There are technical solutions emerging that enable integrated live-cell friendly environments for HCS in pharma. This trend is coming from a strong desire to move to more relevant live-cell applications.
Evans: The allure of the kinetic analysis is that you can avoid doing those end-point kinetics, especially where you have a heterogeneous response, and especially where you’re doing phenotypic assays, it’s very hard to marry up those different time points and deal with what arises from the noise between those end points and see if you still have robust trends.

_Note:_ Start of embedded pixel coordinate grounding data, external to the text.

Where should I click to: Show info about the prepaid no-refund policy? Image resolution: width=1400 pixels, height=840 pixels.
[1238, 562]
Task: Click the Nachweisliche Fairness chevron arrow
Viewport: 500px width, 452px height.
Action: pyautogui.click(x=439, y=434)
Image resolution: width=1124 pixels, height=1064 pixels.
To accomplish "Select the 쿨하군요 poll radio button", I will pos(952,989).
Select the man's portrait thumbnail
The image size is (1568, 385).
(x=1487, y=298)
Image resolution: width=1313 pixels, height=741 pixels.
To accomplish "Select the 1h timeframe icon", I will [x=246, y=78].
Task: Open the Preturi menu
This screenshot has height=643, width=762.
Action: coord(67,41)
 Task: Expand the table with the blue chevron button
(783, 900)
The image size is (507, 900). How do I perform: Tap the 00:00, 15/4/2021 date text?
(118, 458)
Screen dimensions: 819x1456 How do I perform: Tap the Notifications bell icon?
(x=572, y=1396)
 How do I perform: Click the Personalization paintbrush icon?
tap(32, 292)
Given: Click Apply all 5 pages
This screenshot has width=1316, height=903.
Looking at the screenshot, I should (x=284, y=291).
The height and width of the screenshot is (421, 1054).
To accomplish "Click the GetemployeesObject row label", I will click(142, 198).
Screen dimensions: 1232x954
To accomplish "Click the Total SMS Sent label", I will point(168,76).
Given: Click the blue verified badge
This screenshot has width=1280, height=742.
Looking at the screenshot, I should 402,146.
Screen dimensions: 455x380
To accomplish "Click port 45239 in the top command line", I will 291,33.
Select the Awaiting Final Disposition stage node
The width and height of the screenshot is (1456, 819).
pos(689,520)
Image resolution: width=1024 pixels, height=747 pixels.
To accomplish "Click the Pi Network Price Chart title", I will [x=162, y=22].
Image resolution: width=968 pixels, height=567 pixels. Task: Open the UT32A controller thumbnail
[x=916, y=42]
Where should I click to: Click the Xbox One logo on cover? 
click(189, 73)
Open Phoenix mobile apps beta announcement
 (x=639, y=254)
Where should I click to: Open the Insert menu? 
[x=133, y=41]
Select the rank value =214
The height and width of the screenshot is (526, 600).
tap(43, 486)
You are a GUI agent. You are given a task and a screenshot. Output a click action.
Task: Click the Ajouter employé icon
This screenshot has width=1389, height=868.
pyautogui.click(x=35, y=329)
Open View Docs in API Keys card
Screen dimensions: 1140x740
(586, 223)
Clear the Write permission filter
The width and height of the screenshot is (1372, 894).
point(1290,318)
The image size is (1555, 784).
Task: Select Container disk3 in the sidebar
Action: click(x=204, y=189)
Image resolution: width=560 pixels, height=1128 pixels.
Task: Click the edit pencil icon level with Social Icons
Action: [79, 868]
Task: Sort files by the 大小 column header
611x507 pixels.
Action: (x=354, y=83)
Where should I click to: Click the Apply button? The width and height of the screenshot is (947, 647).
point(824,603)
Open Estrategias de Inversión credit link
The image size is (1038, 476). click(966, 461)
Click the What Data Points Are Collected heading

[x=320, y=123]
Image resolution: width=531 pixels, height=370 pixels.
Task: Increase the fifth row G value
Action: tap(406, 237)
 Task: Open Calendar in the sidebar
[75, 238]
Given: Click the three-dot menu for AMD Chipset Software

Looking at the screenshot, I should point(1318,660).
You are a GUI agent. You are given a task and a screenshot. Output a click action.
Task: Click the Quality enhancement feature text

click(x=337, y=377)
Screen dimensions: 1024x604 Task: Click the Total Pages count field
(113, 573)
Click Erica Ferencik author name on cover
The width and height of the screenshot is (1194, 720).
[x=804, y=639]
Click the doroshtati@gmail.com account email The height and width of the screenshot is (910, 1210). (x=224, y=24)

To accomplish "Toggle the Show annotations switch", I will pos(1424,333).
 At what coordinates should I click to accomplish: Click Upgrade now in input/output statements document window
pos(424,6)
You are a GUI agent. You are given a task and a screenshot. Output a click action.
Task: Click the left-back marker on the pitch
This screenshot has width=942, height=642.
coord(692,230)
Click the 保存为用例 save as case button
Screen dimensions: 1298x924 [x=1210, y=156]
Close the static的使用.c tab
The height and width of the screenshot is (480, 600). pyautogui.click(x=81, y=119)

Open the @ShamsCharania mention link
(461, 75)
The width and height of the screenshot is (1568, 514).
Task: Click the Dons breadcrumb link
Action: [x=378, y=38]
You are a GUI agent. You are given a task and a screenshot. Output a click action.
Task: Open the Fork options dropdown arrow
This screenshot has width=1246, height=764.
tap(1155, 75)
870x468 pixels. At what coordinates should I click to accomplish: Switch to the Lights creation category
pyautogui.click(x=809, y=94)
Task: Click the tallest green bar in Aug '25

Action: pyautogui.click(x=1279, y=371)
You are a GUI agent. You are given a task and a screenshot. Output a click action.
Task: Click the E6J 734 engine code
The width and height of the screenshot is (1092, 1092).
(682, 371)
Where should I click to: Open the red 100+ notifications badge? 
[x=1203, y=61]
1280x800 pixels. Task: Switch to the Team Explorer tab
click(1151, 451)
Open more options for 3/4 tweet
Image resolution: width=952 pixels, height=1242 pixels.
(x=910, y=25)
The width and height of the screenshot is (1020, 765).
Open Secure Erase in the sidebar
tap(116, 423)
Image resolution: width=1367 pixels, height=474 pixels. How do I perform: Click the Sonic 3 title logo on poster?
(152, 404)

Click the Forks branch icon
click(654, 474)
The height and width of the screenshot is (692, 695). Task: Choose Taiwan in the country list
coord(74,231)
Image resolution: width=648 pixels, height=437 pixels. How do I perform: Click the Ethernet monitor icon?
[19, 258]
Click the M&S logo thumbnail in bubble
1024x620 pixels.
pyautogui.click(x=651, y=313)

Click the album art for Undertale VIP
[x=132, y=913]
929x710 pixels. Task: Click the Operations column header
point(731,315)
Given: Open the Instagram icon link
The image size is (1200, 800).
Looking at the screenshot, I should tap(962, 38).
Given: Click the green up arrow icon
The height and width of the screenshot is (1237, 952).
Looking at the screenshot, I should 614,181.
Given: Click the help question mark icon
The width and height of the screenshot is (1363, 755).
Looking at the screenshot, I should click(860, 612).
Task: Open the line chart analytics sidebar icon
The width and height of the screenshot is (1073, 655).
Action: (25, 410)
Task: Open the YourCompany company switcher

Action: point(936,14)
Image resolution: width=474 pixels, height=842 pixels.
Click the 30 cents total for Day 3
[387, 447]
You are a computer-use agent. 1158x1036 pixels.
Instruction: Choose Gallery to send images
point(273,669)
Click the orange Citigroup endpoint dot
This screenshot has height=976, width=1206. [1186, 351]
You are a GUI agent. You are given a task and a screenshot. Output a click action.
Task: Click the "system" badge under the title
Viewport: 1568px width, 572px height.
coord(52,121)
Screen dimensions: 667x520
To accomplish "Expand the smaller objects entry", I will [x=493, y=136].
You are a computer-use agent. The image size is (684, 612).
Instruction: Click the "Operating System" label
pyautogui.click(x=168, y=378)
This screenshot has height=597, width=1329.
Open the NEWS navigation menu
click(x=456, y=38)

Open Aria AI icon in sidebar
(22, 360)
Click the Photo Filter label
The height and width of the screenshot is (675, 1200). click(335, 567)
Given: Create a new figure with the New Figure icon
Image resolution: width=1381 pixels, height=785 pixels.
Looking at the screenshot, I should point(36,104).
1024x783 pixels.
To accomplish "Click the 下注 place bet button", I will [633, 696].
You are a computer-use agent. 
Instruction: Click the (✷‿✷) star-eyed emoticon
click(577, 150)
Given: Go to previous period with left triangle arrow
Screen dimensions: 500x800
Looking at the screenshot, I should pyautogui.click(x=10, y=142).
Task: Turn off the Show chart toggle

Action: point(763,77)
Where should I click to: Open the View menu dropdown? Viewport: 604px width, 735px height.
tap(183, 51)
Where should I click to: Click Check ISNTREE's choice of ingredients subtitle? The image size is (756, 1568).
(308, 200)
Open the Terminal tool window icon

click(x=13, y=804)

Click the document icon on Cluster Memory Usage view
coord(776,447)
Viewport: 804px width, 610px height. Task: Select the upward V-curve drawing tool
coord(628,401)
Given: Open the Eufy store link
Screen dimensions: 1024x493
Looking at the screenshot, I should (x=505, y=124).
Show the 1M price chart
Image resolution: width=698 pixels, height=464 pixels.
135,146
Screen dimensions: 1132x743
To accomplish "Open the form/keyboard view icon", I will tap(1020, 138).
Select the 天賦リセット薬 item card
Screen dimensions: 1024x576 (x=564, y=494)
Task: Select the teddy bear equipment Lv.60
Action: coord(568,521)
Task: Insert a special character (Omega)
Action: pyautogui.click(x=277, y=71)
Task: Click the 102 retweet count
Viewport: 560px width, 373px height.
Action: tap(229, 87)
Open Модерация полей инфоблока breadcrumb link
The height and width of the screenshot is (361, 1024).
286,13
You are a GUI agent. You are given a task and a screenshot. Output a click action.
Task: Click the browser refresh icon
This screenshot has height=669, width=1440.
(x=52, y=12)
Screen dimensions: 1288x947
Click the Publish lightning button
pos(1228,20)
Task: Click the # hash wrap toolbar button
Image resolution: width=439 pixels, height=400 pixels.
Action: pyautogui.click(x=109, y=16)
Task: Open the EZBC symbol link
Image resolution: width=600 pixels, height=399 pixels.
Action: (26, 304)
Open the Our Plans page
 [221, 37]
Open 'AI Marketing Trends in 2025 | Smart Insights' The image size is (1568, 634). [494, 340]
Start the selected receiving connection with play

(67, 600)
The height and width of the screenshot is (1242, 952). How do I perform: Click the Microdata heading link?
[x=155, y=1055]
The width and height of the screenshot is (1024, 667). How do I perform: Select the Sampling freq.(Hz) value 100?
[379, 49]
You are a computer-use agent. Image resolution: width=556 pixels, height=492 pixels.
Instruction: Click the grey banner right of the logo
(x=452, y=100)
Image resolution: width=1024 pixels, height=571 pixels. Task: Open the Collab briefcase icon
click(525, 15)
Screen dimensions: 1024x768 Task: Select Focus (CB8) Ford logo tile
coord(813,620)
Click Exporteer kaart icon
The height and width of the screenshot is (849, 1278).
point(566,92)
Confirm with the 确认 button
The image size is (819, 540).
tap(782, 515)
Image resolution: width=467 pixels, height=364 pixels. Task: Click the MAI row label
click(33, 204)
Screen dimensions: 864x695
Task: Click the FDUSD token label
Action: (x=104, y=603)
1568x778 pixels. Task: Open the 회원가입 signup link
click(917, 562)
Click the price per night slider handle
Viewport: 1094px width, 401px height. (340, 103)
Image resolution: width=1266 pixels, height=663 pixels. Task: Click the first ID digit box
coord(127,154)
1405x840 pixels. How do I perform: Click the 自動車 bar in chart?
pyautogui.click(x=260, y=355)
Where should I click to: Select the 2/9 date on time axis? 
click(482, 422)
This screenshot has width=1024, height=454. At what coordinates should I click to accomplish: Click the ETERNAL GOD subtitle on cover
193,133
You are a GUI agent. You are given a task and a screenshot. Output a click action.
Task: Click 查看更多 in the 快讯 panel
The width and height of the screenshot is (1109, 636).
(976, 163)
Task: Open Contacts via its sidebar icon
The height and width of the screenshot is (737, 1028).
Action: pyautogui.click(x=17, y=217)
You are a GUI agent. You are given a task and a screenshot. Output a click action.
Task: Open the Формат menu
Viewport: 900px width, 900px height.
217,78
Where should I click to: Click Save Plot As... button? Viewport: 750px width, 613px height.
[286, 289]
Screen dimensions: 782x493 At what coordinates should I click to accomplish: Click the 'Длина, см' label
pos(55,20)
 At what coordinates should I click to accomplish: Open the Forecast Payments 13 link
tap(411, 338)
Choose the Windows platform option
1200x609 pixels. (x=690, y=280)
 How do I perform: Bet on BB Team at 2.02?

If you have a kinetic analysis of the same cells over time, a lot of that noise and variation in cell states is connected and can be removed so you can actually follow a cell that changes from healthy to sick to dead and actually measure the transition in states more easily. There is a trade–off, and I believe it depends on where in the pipeline the assay is and while there are throughput requirements, when you start building models it is nice to be able to actually measure the state change, and the rates of state change, within your population.